▶ _Data for the task_
● ● ● ● ● ● ●
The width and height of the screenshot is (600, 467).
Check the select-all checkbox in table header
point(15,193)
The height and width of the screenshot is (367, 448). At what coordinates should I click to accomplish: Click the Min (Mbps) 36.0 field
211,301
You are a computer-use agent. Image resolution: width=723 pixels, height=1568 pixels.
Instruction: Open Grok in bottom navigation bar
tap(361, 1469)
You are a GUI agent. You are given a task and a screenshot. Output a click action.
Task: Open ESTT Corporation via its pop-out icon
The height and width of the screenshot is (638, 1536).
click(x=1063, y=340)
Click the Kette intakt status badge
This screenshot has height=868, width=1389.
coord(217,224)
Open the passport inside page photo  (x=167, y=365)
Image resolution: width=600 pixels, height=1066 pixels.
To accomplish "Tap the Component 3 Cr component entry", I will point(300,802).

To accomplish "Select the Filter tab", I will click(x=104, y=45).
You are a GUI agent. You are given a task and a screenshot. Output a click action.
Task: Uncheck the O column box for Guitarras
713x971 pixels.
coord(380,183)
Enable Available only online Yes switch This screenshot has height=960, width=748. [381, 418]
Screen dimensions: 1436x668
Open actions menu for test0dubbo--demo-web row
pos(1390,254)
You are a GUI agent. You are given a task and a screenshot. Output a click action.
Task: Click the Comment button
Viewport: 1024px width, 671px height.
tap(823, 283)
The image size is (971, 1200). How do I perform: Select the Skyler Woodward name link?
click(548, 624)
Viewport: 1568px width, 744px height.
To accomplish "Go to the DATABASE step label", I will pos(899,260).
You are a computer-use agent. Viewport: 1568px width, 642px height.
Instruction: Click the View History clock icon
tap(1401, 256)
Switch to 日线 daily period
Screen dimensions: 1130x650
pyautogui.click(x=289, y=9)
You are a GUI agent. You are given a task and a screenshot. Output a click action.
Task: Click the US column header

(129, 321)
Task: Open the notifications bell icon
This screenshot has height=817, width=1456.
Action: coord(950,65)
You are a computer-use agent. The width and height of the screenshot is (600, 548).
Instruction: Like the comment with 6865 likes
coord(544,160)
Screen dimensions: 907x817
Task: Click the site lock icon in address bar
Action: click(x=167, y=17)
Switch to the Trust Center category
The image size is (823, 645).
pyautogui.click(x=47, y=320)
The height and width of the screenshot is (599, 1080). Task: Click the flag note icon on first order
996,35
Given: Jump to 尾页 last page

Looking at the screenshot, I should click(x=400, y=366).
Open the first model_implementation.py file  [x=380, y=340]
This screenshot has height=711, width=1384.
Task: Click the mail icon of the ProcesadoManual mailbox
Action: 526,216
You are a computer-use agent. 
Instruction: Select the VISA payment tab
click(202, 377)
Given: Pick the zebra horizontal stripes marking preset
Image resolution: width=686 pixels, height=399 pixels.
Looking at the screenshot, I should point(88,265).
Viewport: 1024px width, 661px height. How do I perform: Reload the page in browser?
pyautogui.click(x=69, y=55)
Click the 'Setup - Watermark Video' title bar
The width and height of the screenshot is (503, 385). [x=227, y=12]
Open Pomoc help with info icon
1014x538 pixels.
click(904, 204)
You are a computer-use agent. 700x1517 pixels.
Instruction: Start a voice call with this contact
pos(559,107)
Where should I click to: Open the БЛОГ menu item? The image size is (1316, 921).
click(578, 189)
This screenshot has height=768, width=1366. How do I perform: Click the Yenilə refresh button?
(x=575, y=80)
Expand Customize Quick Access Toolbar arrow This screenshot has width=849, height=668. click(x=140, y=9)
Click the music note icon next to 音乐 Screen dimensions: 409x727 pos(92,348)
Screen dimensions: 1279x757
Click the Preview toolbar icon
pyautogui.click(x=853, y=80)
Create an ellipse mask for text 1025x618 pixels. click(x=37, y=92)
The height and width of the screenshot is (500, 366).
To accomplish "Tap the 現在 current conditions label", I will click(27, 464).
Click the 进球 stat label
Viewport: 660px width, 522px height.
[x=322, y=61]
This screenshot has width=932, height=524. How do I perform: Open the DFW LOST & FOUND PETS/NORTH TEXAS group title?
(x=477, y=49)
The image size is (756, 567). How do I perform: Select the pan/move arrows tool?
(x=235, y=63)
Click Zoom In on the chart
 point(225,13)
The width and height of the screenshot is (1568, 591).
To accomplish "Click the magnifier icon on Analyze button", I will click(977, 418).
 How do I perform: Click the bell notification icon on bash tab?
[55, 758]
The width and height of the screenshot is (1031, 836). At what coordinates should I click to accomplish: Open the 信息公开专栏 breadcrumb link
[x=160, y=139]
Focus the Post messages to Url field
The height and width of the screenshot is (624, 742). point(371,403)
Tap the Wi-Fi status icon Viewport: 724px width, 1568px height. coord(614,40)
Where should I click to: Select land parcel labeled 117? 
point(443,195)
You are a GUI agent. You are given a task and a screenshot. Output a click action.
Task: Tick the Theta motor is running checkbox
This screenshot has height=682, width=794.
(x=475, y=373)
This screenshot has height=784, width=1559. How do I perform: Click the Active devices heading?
● ● ● ● ● ● ●
▶ _Task statement_
Check each line of the listing above for the string "status", then give how many lines have it. No other text.

▶ _Your response_
2